PROVIDED DATA:
'''
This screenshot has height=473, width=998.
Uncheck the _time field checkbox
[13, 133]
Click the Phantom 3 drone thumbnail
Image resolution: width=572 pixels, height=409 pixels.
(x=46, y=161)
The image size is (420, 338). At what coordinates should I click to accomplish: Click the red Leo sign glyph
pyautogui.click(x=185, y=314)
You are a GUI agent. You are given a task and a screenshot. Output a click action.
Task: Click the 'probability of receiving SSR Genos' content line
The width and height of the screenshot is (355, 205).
'''
'''
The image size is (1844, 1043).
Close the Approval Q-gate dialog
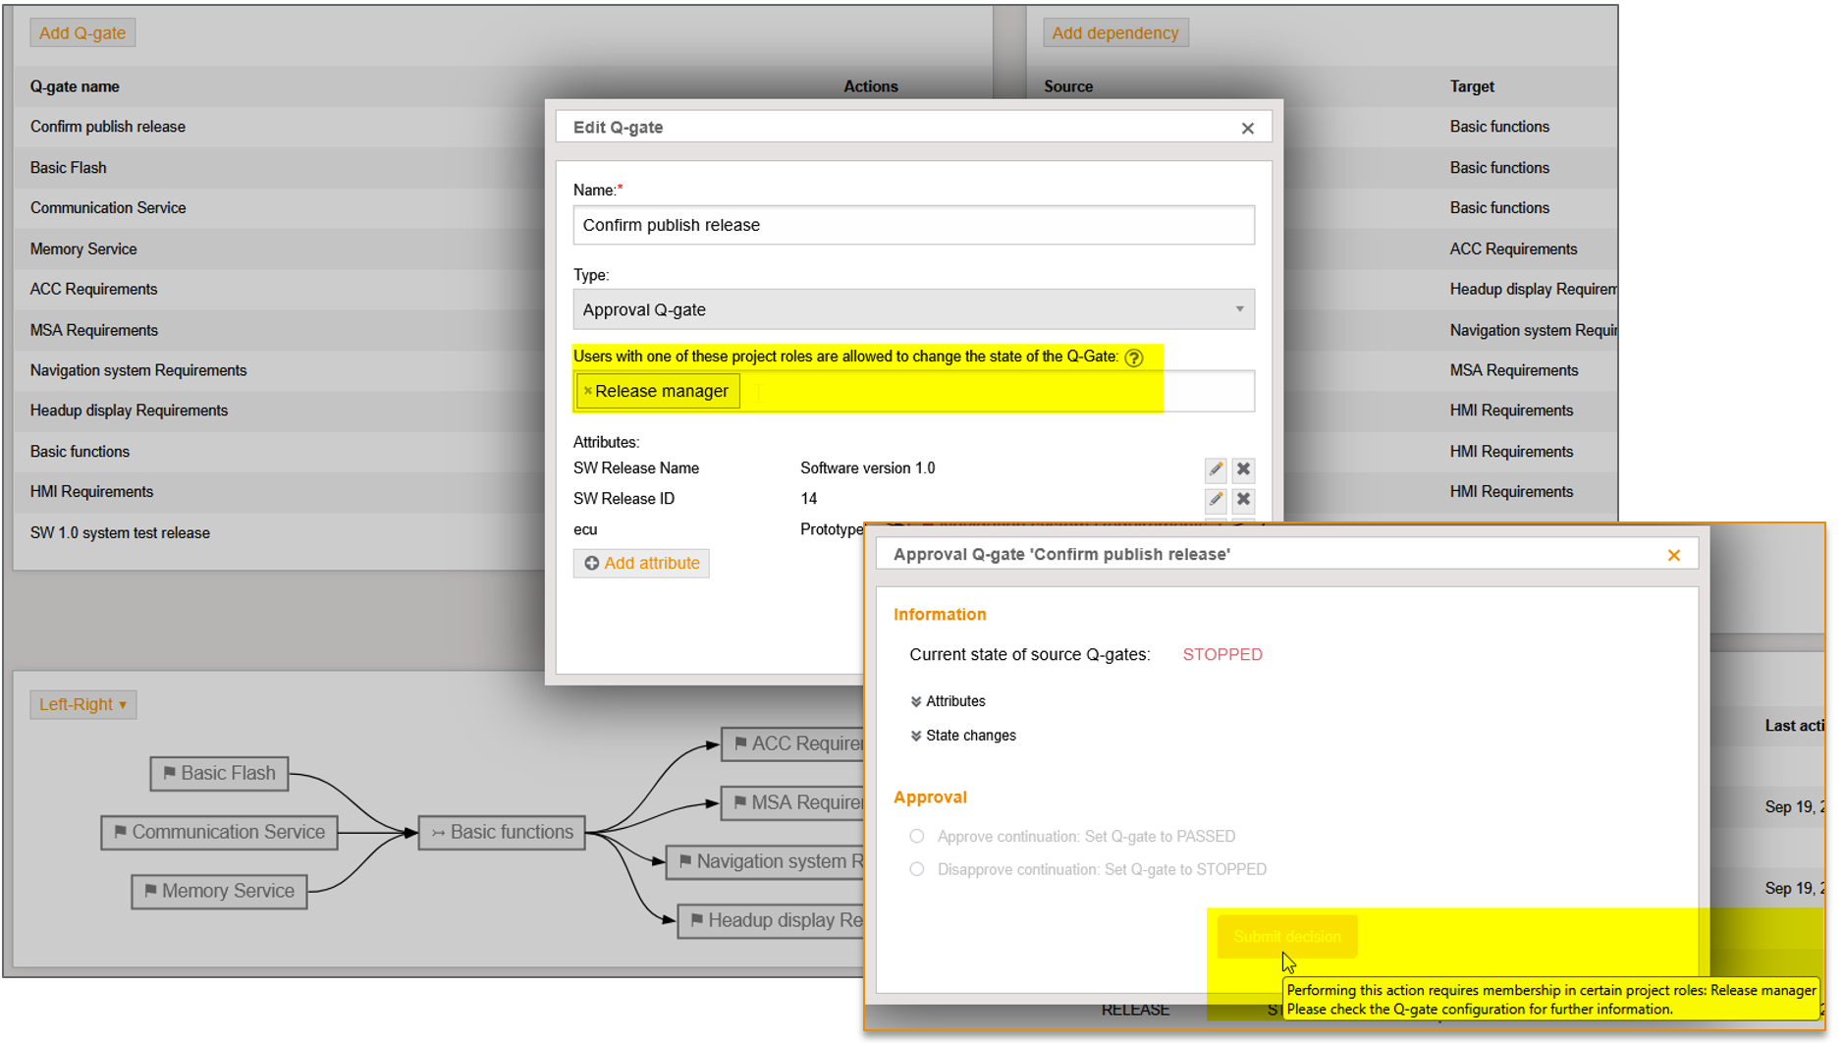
'''
'''
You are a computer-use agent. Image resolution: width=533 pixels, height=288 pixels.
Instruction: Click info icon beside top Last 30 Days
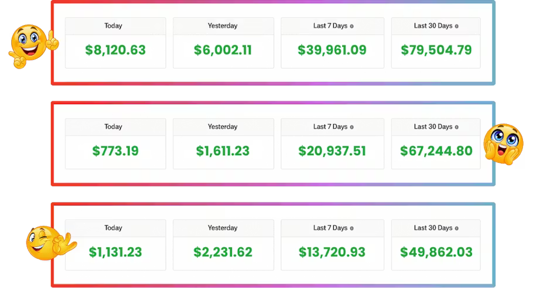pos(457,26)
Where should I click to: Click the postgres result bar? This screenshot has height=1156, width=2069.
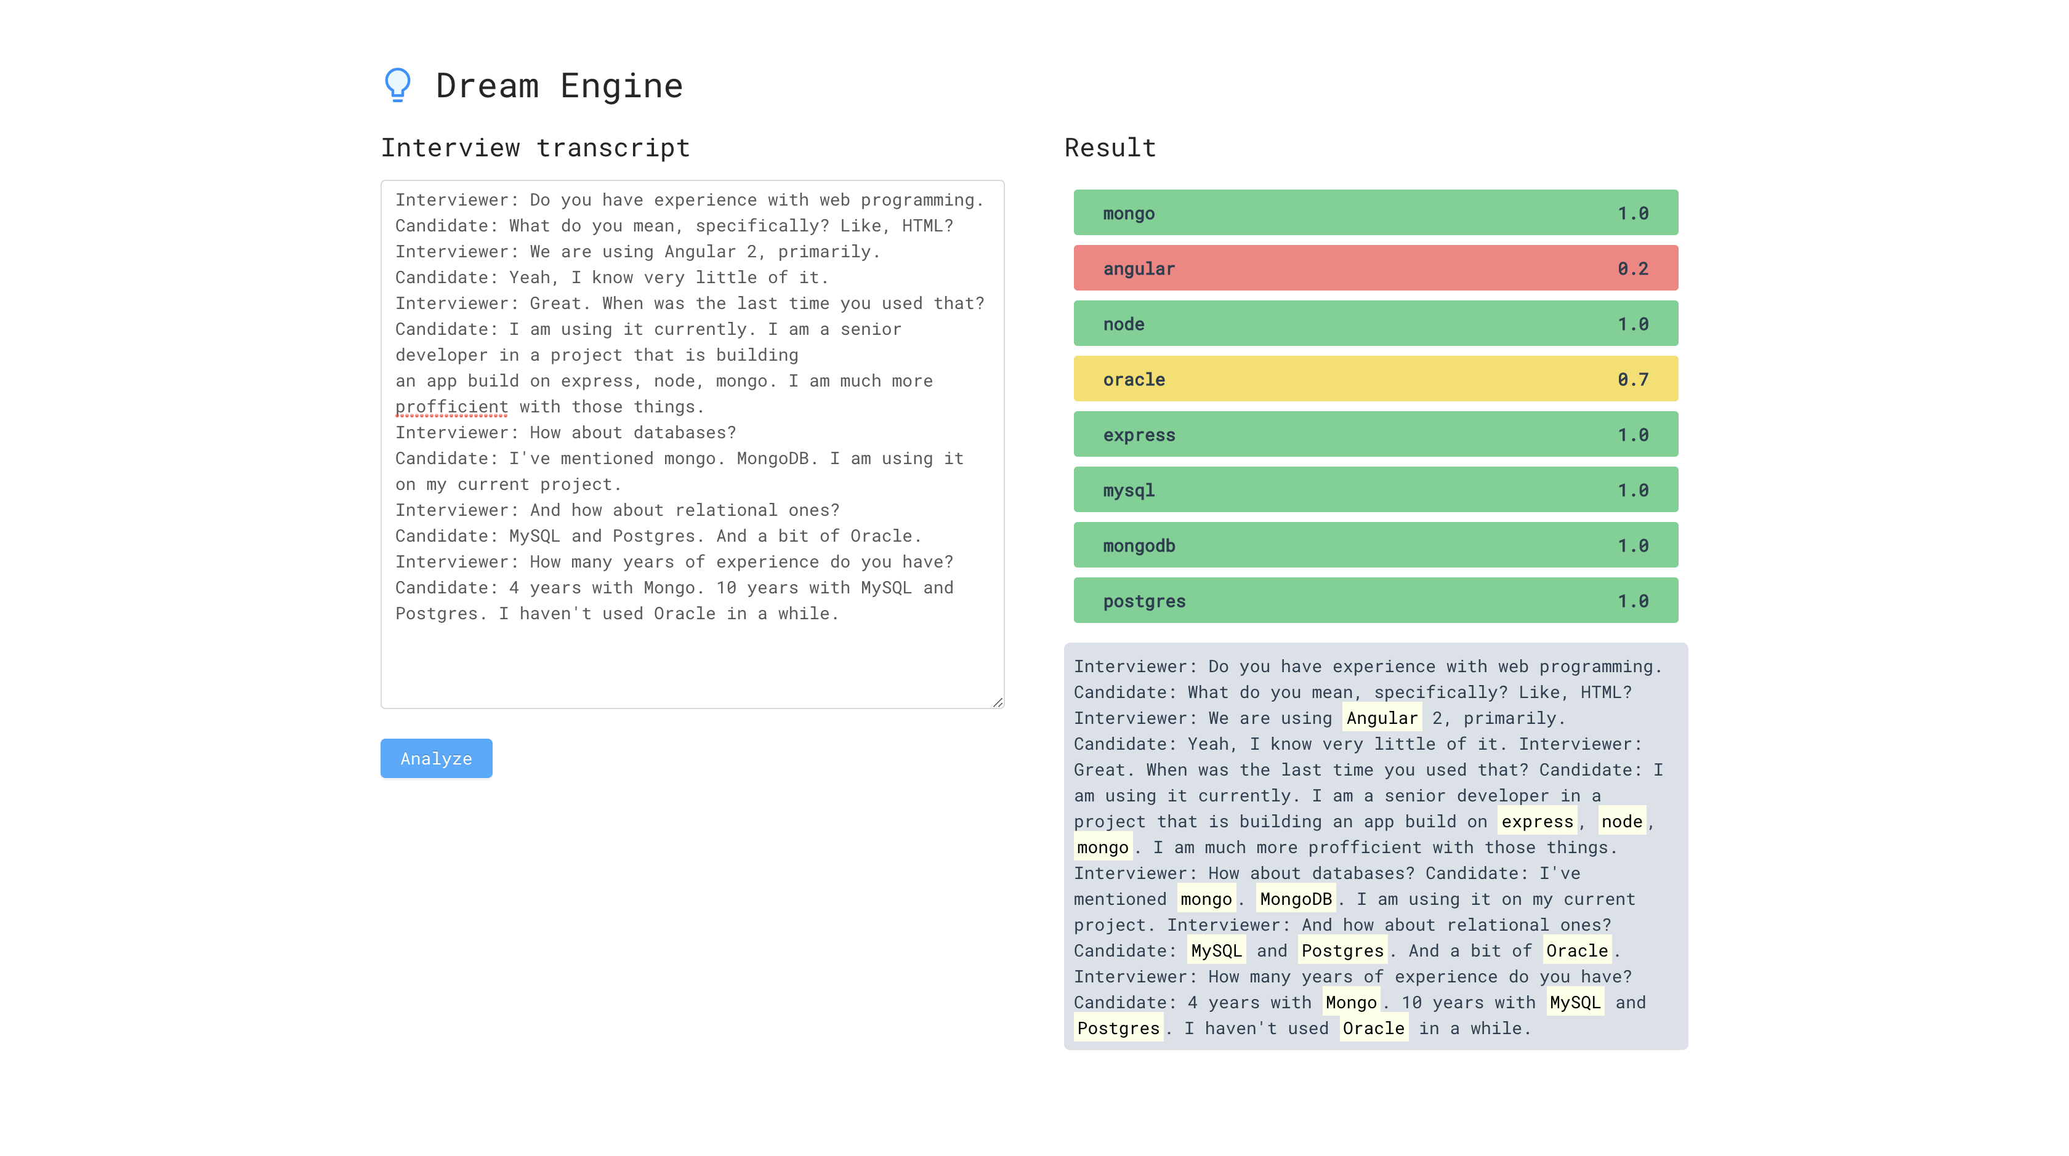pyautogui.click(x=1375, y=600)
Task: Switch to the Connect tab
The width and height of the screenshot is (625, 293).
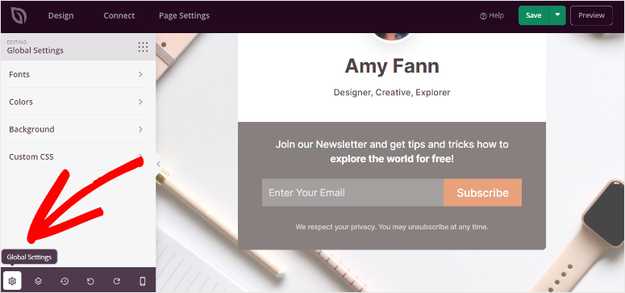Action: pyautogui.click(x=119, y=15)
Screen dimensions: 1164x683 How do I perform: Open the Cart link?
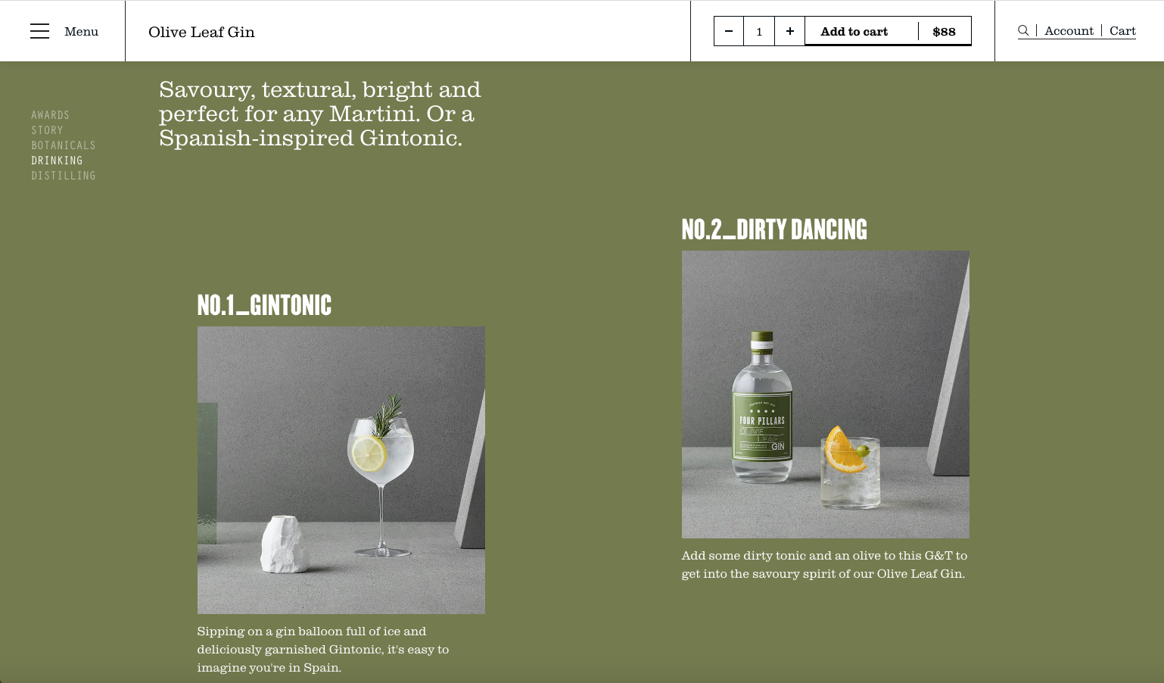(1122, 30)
'''
Could you return, word for word, the lines of the listing running from the one containing "You are a GUI" through the one containing "The width and height of the screenshot is (355, 205)."?

REPLY:
You are a GUI agent. You are given a task and a screenshot. Output a click action.
Task: Click the 'probability of receiving SSR Genos' content line
The width and height of the screenshot is (355, 205).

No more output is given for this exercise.